Restaurantes La Máquina se ha consolidado como guardián de los sabores que definen Madrid, elevando la tradición a una experiencia de hospitalidad inigualable. Bajo su sello de excelencia, cada detalle está pensado para honrar nuestra gastronomía más auténtica.
Hay olores que tienen el poder de detener el tiempo. Para un apasionado de la mesa como yo, no existe fragancia que defina mejor la identidad de esta tierra que el vaho humeante de un Cocido Madrileño recién servido. Pero cuando ese aroma se funde con las risas de los amigos de toda la vida, el plato trasciende el sustento para convertirse en un rito sagrado. Esto es, precisamente, lo que vivimos en Casa Narcisa, uno de los estandartes de Restaurantes La Máquina, donde la tradición se sirve con el alma.

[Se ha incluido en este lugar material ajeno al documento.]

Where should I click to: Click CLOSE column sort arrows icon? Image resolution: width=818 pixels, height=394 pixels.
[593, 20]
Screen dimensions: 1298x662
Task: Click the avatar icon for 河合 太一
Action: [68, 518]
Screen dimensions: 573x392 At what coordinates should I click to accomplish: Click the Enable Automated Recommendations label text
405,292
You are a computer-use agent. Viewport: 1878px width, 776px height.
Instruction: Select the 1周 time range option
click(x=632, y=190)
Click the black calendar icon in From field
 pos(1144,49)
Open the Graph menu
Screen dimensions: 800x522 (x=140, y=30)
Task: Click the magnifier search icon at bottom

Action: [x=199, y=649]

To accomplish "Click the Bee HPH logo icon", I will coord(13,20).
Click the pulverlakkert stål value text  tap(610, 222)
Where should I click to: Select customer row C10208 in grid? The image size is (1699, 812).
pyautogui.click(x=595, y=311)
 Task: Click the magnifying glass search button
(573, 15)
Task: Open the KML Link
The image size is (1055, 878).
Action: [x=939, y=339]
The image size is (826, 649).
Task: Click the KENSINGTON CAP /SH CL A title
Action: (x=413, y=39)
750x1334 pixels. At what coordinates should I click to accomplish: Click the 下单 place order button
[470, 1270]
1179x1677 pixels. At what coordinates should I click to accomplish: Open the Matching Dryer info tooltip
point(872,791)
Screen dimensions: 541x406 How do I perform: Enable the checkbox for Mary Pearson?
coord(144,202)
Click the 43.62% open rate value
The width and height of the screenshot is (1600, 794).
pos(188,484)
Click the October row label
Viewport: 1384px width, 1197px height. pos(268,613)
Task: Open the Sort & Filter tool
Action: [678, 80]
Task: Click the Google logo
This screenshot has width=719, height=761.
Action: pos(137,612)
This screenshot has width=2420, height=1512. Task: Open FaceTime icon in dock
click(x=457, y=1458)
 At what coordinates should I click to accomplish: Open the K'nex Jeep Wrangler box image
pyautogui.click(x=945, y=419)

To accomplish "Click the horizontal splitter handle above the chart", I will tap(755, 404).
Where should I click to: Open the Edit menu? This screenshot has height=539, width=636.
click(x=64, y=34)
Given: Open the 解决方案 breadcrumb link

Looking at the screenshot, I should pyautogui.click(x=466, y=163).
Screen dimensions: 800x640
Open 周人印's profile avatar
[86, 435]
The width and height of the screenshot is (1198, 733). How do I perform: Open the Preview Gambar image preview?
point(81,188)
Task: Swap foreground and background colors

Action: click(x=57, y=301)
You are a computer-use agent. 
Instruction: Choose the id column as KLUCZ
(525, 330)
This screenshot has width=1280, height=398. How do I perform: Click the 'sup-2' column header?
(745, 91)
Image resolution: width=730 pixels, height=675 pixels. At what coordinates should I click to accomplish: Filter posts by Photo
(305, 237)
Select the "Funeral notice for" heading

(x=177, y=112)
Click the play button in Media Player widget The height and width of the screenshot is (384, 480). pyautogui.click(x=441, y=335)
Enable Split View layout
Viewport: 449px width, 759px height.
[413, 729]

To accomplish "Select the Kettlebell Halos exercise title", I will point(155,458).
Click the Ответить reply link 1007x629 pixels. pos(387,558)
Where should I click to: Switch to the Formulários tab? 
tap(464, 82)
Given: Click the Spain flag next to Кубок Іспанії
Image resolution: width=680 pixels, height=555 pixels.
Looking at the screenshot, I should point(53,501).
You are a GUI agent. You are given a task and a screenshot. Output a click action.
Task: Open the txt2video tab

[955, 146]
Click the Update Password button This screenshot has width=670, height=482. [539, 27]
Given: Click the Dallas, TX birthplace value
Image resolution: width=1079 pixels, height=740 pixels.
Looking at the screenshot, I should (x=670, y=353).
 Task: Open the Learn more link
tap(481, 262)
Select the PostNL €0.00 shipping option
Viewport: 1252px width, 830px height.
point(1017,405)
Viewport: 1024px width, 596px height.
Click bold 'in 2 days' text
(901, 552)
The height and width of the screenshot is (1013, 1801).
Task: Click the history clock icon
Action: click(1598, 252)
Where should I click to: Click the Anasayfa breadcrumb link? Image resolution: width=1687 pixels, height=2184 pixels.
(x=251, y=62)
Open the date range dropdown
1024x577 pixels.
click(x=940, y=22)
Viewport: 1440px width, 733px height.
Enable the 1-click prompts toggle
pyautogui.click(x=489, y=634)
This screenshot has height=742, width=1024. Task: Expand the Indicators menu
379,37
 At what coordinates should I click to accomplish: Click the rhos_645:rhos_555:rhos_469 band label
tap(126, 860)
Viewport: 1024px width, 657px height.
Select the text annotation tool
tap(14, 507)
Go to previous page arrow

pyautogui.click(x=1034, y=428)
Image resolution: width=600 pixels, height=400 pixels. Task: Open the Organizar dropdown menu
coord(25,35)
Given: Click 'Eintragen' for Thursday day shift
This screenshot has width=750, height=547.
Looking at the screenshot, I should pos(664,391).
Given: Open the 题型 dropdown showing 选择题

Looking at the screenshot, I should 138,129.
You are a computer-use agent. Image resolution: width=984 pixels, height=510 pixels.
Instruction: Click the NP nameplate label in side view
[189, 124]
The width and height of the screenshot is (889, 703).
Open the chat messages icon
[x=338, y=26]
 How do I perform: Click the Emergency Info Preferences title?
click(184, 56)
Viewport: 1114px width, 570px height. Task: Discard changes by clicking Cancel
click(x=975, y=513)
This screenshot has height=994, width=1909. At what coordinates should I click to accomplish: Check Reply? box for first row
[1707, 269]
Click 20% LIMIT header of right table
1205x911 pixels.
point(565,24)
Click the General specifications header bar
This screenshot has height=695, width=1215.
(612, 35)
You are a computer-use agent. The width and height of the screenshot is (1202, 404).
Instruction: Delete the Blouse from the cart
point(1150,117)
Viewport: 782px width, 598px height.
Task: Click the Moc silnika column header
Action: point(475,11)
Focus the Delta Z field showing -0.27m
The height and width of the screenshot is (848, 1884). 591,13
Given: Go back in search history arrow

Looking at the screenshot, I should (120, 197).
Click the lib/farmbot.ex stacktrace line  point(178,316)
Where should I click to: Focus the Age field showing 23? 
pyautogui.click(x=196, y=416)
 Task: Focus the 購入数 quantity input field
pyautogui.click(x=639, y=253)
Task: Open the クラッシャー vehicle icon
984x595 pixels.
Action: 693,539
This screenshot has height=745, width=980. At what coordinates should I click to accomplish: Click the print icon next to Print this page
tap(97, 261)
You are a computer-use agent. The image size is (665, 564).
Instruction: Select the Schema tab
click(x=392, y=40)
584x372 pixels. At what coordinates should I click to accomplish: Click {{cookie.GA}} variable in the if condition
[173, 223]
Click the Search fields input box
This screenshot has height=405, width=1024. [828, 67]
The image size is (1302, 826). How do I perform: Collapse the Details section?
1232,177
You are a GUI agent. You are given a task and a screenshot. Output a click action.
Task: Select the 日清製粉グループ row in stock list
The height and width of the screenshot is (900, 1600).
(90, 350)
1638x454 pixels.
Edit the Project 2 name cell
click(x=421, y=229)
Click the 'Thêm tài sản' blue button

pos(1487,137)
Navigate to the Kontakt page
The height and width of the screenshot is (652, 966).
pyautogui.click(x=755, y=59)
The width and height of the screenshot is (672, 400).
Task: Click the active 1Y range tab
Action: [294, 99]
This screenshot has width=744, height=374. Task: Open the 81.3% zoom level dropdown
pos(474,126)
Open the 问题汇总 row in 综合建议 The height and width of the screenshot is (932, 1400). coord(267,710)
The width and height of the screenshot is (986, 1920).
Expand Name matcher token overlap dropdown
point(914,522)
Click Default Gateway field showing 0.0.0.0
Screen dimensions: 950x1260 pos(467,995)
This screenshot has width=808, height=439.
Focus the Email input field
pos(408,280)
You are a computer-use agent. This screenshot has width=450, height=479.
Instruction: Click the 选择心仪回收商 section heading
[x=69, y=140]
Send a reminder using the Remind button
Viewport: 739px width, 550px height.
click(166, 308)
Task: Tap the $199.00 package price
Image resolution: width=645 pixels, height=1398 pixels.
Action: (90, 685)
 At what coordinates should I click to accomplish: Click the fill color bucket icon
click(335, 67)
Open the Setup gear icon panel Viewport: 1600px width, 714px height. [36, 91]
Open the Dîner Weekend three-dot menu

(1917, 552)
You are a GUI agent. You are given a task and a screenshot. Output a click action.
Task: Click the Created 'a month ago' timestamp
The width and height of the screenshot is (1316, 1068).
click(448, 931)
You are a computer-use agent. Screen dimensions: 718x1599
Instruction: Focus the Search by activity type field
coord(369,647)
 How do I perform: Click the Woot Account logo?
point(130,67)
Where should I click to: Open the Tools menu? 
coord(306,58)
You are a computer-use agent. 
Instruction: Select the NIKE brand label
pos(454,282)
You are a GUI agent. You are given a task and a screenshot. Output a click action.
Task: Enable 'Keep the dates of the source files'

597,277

He tenido el privilegio de acompañar a un grupo extraordinario: el Círculo de Amigos del Cocido de La Máquina. No son solo comensales; son los custodios de una tradición que cumple ya dos décadas. Todo comenzó hace veinte años en el emblemático Puerta 57, bajo la mirada del Bernabéu, donde un grupo de clientes habituales de Restaurantes La Máquina decidió que el cocido no era solo una receta, sino la excusa perfecta para celebrar la vida.
Del cocido de la apertura a la continuación
La liturgia de este grupo es fascinante y dice mucho de su lealtad. Cada año, cuando el frío empieza a reclamar su sitio en Madrid, se reúnen para lo que ellos llaman el «Tradicional Cocido de Apertura». El punto de encuentro es inamovible: los restaurantes de La Máquina.

Es un homenaje a la casa que los vio nacer como grupo, una casa que, a través de templos como Casa Narcisa, Puerta 57 o incluso La Máquina de Málaga, forma parte orgullosa de la Cofradía del Cocido Madrileño.

Tras ese primer vuelco de temporada, los Amigos del Cocido emprenden un peregrinaje por distintos fogones de la Comunidad de Madrid, buscando matices en el garbanzo, el punto de la sopa o la calidad del vuelco de carnes. Pero como el buen hijo que siempre vuelve a casa, apenas unas semanas después, regresan a otro de los establecimientos de La Máquina para lo que cariñosamente denominan el «Cocido de Continuación». Es su forma de cerrar el círculo, de reafirmar que, aunque exploren otros horizontes, su corazón gastronómico late al ritmo de esta casa.
El Legado de Marcelino y Aldo
Detrás de esta aventura de veinte años hay nombres propios. Marcelino y Aldo han sido los artífices, los «arquitectos» de esta unión que trasciende lo culinario. Ellos entendieron desde el primer día que la gastronomía es, ante todo, un acto generoso de compartir. Gracias a su tesón y a su amor por el buen comer, han logrado mantener viva una llama que hoy brilla con más fuerza que nunca.

Verlos disfrutar de los tres vuelcos, esa sopa densa y reconfortante, los garbanzos que se deshacen en el paladar, las verduras y carnes que cuentan historias de pasto y dehesa, es entender qué significa Saborear la Vida. Es comprobar que el éxito de un restaurante no solo se mide por sus estrellas o sus críticas, sino por la capacidad de crear vínculos que duren dos décadas.
Una tradición que alimenta el alma
Al compartir mesa con ellos, me di cuenta de que el cocido es el plato más democrático y social que existe. En torno a él no hay prisas, solo hay tiempo para la confidencia y el brindis. Veinte años de tradición y amistad entre vuelcos de cocido no se consiguen por azar; se logran con respeto a la cocina y, sobre todo, con cariño mutuo.

Gracias, amigos, por dejarme ser parte de vuestra historia por un día. Que el fuego de los fogones de La Máquina nunca se apague para vosotros y que sigamos celebrando muchas «aperturas» más. Porque al final, la vida es eso: un buen cocido y mejores amigos con los que compartirlo.